Wednesday, 6 January 2016

Planning legislation: what a carve-up!

Even with a Conservative government clearly determined to be more Thatcherite than Thatcher, setting up a market in processing planning applications seems a fantasy aspiration. Yet that is just what ministers aimed at as an amendment (Hansard, column 241) to the Housing and Planning Bill towards midnight last night. As Roberta Blackman-Woods said on behalf of the official opposition:

[It is a travesty that there can be no real scrutiny of] new clauses 43 to 45, which my hon. Friend the Member for Sheffield South East (Mr Betts) has said amount to a privatisation of the planning process. That is what we think they will do. They will require local authorities to contract out at least some of the processing of their planning applications in order to give developers some ability to choose who processes their planning application. I cannot believe that the Government are serious about this. I know that they tend to carry out pilots, but they must realise that the potential for this mechanism to generate a degree of corruption and totally inappropriate conflicts of interest is probably endless. These new clauses need to be subjected to a degree of scrutiny that will not be possible this evening. It has not been possible for the planning agencies that will be affected by the changes to have a say or to have any input into the process. That is quite frankly disgraceful, because these will be huge changes to the planning system.

We in Wales can be thankful that the Bill is practically restricted to England alone. However, the manner of conducting the report stage of the Bill is symptomatic of the Cameron government's attitude. A large batch of amendments was tabled during the Christmas holiday for discussion in the night and early morning following contentious Statements. Admittedly, when the report stage was originally scheduled, it could not be anticipated that the Saudi Arabian situation and flood damage in the north of England would be so severe that the Speaker would have to permit debate on each, but it was open to the government's business manager to adjust the programme for the Bill to allow more debate at a more sensible time.

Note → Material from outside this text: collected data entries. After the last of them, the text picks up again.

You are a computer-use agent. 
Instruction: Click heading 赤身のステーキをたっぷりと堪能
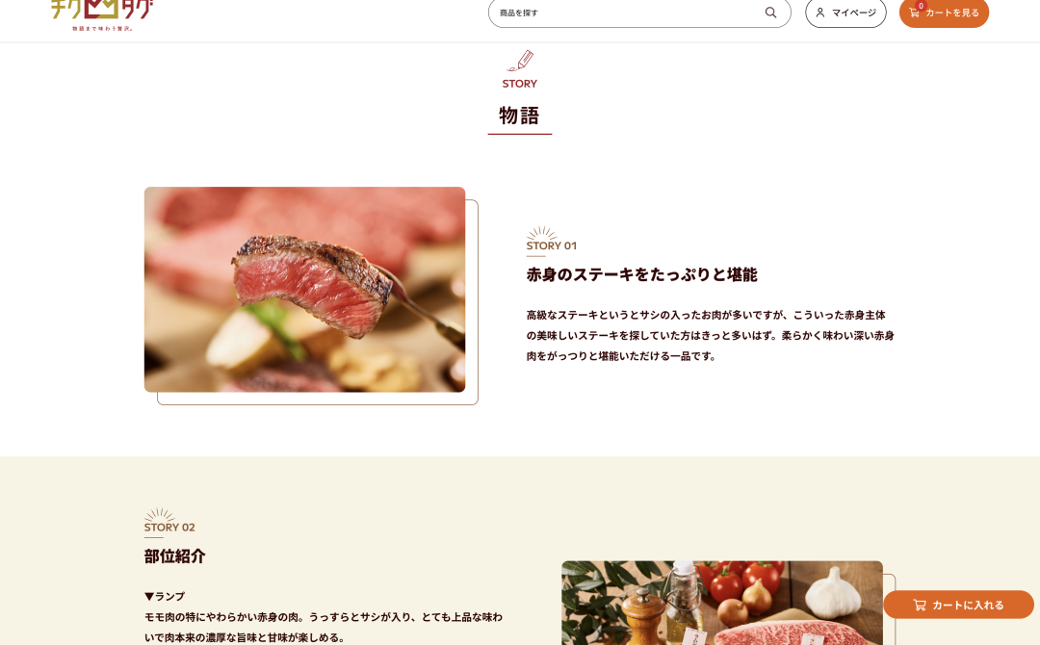click(642, 274)
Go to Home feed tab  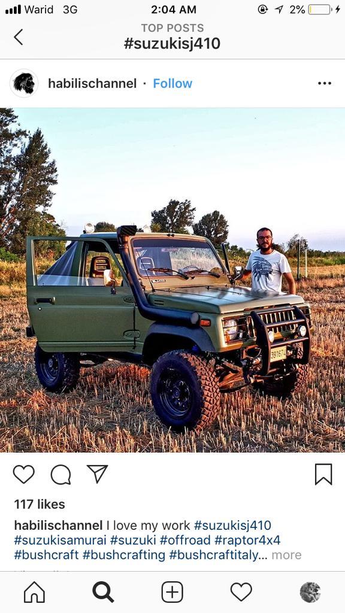coord(34,592)
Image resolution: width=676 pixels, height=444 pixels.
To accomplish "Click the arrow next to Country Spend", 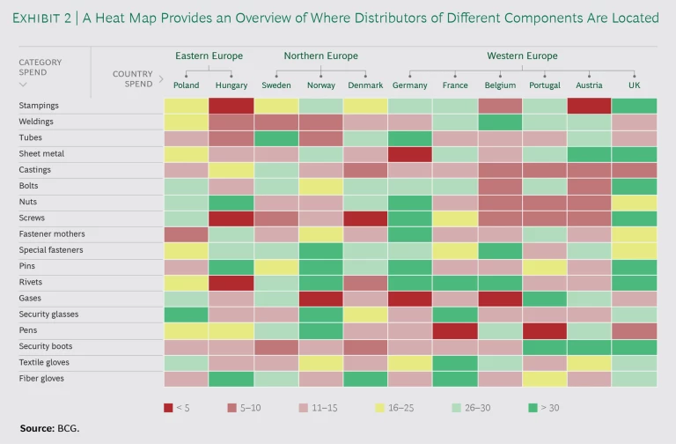I will click(x=161, y=79).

A neighbourhood right of appeal

Many of us have complained for a long time about the asymmetric nature of the planning appeals system. Applicants may appeal, and carry on appealing, against refusals of planning permission up to the highest level that their funds for legal services can support. Once granted, it is virtually impossible to overturn a planning permission unless the relevant minister calls it in. In an attempt to return some power to communities, Nick Herbert, the Conservative member for Arundel and South Downs, proposed new clause 48 which would give communities or defined people in a community, such as a parish council, the ability to mount appeals against speculative planning applications that are granted if they run contrary to a neighbourhood plan or an emerging neighbourhood plan that is very close to being completed. Even this clearly sensible, minimal. change was rejected by the government.

The Cameron administration is clearly set on eradicating all the localism which was introduced in the previous parliament. It was at least good to hear from a Labour speaker last night an acknowledgement of how much the coalition had achieved in this area.